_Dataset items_
..............................
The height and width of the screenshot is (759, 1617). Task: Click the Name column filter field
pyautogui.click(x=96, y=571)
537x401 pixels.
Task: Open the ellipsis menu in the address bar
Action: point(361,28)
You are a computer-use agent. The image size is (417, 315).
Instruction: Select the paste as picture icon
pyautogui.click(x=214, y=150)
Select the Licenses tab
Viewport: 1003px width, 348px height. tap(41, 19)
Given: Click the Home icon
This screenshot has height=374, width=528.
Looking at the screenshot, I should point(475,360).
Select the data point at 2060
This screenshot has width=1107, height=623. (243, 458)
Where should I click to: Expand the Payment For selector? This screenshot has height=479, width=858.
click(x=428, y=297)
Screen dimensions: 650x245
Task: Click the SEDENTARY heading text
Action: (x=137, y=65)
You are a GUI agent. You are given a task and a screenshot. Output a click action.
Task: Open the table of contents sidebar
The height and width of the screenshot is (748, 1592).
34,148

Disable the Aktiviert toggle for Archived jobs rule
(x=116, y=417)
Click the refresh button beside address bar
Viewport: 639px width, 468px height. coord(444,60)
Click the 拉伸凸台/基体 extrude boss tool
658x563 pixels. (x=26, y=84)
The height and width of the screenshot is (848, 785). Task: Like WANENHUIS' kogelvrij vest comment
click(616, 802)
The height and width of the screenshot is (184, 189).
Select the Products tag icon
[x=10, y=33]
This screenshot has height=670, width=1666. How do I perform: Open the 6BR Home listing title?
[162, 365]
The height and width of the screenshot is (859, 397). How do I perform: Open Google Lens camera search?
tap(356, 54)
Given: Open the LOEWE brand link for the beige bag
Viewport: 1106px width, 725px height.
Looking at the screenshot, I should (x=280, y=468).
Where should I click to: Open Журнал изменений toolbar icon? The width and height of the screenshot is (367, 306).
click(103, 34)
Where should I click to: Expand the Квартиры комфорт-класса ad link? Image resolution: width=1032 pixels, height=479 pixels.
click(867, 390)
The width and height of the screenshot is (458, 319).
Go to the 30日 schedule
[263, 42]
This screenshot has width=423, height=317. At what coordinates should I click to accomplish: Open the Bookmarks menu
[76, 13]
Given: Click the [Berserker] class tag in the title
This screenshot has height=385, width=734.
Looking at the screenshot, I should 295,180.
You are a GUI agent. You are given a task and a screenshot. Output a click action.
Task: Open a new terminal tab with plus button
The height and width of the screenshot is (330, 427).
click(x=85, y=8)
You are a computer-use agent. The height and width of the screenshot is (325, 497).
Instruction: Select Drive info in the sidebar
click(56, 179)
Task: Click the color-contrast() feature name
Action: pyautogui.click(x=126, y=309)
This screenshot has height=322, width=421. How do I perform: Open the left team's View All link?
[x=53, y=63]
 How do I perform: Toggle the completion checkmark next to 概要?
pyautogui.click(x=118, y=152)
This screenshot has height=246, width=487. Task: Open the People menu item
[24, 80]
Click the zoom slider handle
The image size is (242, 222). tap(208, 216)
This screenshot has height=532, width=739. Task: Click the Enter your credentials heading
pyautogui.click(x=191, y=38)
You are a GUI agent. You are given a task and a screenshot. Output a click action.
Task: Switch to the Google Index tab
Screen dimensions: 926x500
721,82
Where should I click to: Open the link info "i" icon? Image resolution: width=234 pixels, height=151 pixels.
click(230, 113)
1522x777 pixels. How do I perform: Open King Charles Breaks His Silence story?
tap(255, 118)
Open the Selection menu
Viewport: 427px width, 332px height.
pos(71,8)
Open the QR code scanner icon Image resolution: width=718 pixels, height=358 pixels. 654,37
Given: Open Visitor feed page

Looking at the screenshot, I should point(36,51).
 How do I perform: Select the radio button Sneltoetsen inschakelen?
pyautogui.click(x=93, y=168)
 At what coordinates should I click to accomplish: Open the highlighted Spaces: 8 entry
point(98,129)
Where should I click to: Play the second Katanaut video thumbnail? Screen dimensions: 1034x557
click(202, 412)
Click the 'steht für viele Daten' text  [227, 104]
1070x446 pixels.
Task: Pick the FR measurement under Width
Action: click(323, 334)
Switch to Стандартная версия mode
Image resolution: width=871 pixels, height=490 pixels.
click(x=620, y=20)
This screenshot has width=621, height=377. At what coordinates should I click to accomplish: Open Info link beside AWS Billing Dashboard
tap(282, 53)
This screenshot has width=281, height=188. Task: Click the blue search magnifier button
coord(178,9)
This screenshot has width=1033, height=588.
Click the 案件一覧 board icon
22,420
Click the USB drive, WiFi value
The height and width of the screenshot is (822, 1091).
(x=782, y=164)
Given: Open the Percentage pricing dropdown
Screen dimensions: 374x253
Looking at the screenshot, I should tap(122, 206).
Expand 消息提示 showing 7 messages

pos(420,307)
..............................
_Directions for this task_
Transcribe the data. Leave every line exactly as it is.

_Exercise response_
The height and width of the screenshot is (759, 1617). Task: Click the Name column filter field
pyautogui.click(x=96, y=571)
537x401 pixels.
Task: Open the ellipsis menu in the address bar
Action: point(361,28)
You are a computer-use agent. The image size is (417, 315).
Instruction: Select the paste as picture icon
pyautogui.click(x=214, y=150)
Select the Licenses tab
Viewport: 1003px width, 348px height. tap(41, 19)
Given: Click the Home icon
This screenshot has height=374, width=528.
Looking at the screenshot, I should point(475,360).
Select the data point at 2060
This screenshot has width=1107, height=623. (243, 458)
Where should I click to: Expand the Payment For selector? This screenshot has height=479, width=858.
click(x=428, y=297)
Screen dimensions: 650x245
Task: Click the SEDENTARY heading text
Action: (x=137, y=65)
You are a GUI agent. You are given a task and a screenshot. Output a click action.
Task: Open the table of contents sidebar
The height and width of the screenshot is (748, 1592).
34,148

Disable the Aktiviert toggle for Archived jobs rule
(x=116, y=417)
Click the refresh button beside address bar
Viewport: 639px width, 468px height. coord(444,60)
Click the 拉伸凸台/基体 extrude boss tool
658x563 pixels. (x=26, y=84)
The height and width of the screenshot is (848, 785). Task: Like WANENHUIS' kogelvrij vest comment
click(616, 802)
The height and width of the screenshot is (184, 189).
Select the Products tag icon
[x=10, y=33]
This screenshot has height=670, width=1666. How do I perform: Open the 6BR Home listing title?
[162, 365]
The height and width of the screenshot is (859, 397). How do I perform: Open Google Lens camera search?
tap(356, 54)
Given: Open the LOEWE brand link for the beige bag
Viewport: 1106px width, 725px height.
Looking at the screenshot, I should (x=280, y=468).
Where should I click to: Open Журнал изменений toolbar icon? The width and height of the screenshot is (367, 306).
click(103, 34)
Where should I click to: Expand the Квартиры комфорт-класса ad link? Image resolution: width=1032 pixels, height=479 pixels.
click(867, 390)
The width and height of the screenshot is (458, 319).
Go to the 30日 schedule
[263, 42]
This screenshot has width=423, height=317. At what coordinates should I click to accomplish: Open the Bookmarks menu
[76, 13]
Given: Click the [Berserker] class tag in the title
This screenshot has height=385, width=734.
Looking at the screenshot, I should 295,180.
You are a GUI agent. You are given a task and a screenshot. Output a click action.
Task: Open a new terminal tab with plus button
The height and width of the screenshot is (330, 427).
click(x=85, y=8)
You are a computer-use agent. The height and width of the screenshot is (325, 497).
Instruction: Select Drive info in the sidebar
click(56, 179)
Task: Click the color-contrast() feature name
Action: pyautogui.click(x=126, y=309)
This screenshot has height=322, width=421. How do I perform: Open the left team's View All link?
[x=53, y=63]
 How do I perform: Toggle the completion checkmark next to 概要?
pyautogui.click(x=118, y=152)
This screenshot has height=246, width=487. Task: Open the People menu item
[24, 80]
Click the zoom slider handle
The image size is (242, 222). tap(208, 216)
This screenshot has height=532, width=739. Task: Click the Enter your credentials heading
pyautogui.click(x=191, y=38)
You are a GUI agent. You are given a task and a screenshot. Output a click action.
Task: Switch to the Google Index tab
Screen dimensions: 926x500
721,82
Where should I click to: Open the link info "i" icon? Image resolution: width=234 pixels, height=151 pixels.
click(230, 113)
1522x777 pixels. How do I perform: Open King Charles Breaks His Silence story?
tap(255, 118)
Open the Selection menu
Viewport: 427px width, 332px height.
pos(71,8)
Open the QR code scanner icon Image resolution: width=718 pixels, height=358 pixels. 654,37
Given: Open Visitor feed page

Looking at the screenshot, I should point(36,51).
 How do I perform: Select the radio button Sneltoetsen inschakelen?
pyautogui.click(x=93, y=168)
 At what coordinates should I click to accomplish: Open the highlighted Spaces: 8 entry
point(98,129)
Where should I click to: Play the second Katanaut video thumbnail? Screen dimensions: 1034x557
click(202, 412)
Click the 'steht für viele Daten' text  [227, 104]
1070x446 pixels.
Task: Pick the FR measurement under Width
Action: click(323, 334)
Switch to Стандартная версия mode
Image resolution: width=871 pixels, height=490 pixels.
click(x=620, y=20)
This screenshot has width=621, height=377. At what coordinates should I click to accomplish: Open Info link beside AWS Billing Dashboard
tap(282, 53)
This screenshot has width=281, height=188. Task: Click the blue search magnifier button
coord(178,9)
This screenshot has width=1033, height=588.
Click the 案件一覧 board icon
22,420
Click the USB drive, WiFi value
The height and width of the screenshot is (822, 1091).
(x=782, y=164)
Given: Open the Percentage pricing dropdown
Screen dimensions: 374x253
Looking at the screenshot, I should tap(122, 206).
Expand 消息提示 showing 7 messages

pos(420,307)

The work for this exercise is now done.